• Task details: The listing that follows should be copied in full, exactly as written.

• Input data:
☆ ☆ ☆ ☆ ☆ ☆ ☆

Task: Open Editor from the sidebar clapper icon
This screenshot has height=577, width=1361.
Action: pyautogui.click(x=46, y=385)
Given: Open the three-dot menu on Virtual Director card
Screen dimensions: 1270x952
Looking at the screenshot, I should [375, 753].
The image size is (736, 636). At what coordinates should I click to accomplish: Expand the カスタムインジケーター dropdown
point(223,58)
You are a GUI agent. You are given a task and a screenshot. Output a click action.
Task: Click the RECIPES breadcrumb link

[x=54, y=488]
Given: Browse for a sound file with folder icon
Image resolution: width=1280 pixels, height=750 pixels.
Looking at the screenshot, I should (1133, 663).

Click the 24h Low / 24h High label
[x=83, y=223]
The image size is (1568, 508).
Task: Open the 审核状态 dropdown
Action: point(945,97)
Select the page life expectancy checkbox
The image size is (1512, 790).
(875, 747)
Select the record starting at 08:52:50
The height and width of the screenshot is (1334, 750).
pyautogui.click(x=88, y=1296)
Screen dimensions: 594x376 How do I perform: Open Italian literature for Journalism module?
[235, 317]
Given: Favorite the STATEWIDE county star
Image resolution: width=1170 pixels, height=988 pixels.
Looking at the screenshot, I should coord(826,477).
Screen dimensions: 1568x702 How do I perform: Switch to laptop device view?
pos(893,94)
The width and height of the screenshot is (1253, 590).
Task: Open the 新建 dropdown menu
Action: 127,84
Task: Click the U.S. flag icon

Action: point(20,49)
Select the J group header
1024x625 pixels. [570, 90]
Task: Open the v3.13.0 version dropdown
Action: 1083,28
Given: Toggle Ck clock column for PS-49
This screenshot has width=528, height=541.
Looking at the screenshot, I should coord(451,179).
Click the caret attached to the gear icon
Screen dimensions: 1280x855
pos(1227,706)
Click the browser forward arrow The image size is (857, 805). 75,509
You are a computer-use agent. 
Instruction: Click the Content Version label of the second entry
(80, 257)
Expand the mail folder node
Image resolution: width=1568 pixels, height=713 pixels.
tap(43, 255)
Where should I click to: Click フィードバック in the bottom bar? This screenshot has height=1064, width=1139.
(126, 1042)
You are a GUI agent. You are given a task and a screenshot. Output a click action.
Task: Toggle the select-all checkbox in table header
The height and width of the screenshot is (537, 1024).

☆ ☆ ☆ ☆ ☆ ☆ ☆

• Response:
Task: Open Editor from the sidebar clapper icon
This screenshot has height=577, width=1361.
Action: pyautogui.click(x=46, y=385)
Given: Open the three-dot menu on Virtual Director card
Screen dimensions: 1270x952
Looking at the screenshot, I should [375, 753].
The image size is (736, 636). At what coordinates should I click to accomplish: Expand the カスタムインジケーター dropdown
point(223,58)
You are a GUI agent. You are given a task and a screenshot. Output a click action.
Task: Click the RECIPES breadcrumb link

[x=54, y=488]
Given: Browse for a sound file with folder icon
Image resolution: width=1280 pixels, height=750 pixels.
Looking at the screenshot, I should (1133, 663).

Click the 24h Low / 24h High label
[x=83, y=223]
The image size is (1568, 508).
Task: Open the 审核状态 dropdown
Action: point(945,97)
Select the page life expectancy checkbox
The image size is (1512, 790).
(875, 747)
Select the record starting at 08:52:50
The height and width of the screenshot is (1334, 750).
pyautogui.click(x=88, y=1296)
Screen dimensions: 594x376 How do I perform: Open Italian literature for Journalism module?
[235, 317]
Given: Favorite the STATEWIDE county star
Image resolution: width=1170 pixels, height=988 pixels.
Looking at the screenshot, I should coord(826,477).
Screen dimensions: 1568x702 How do I perform: Switch to laptop device view?
pos(893,94)
The width and height of the screenshot is (1253, 590).
Task: Open the 新建 dropdown menu
Action: 127,84
Task: Click the U.S. flag icon

Action: point(20,49)
Select the J group header
1024x625 pixels. [570, 90]
Task: Open the v3.13.0 version dropdown
Action: 1083,28
Given: Toggle Ck clock column for PS-49
This screenshot has width=528, height=541.
Looking at the screenshot, I should coord(451,179).
Click the caret attached to the gear icon
Screen dimensions: 1280x855
pos(1227,706)
Click the browser forward arrow The image size is (857, 805). 75,509
You are a computer-use agent. 
Instruction: Click the Content Version label of the second entry
(80, 257)
Expand the mail folder node
Image resolution: width=1568 pixels, height=713 pixels.
tap(43, 255)
Where should I click to: Click フィードバック in the bottom bar? This screenshot has height=1064, width=1139.
(126, 1042)
You are a GUI agent. You are given a task and a screenshot. Output a click action.
Task: Toggle the select-all checkbox in table header
The height and width of the screenshot is (537, 1024).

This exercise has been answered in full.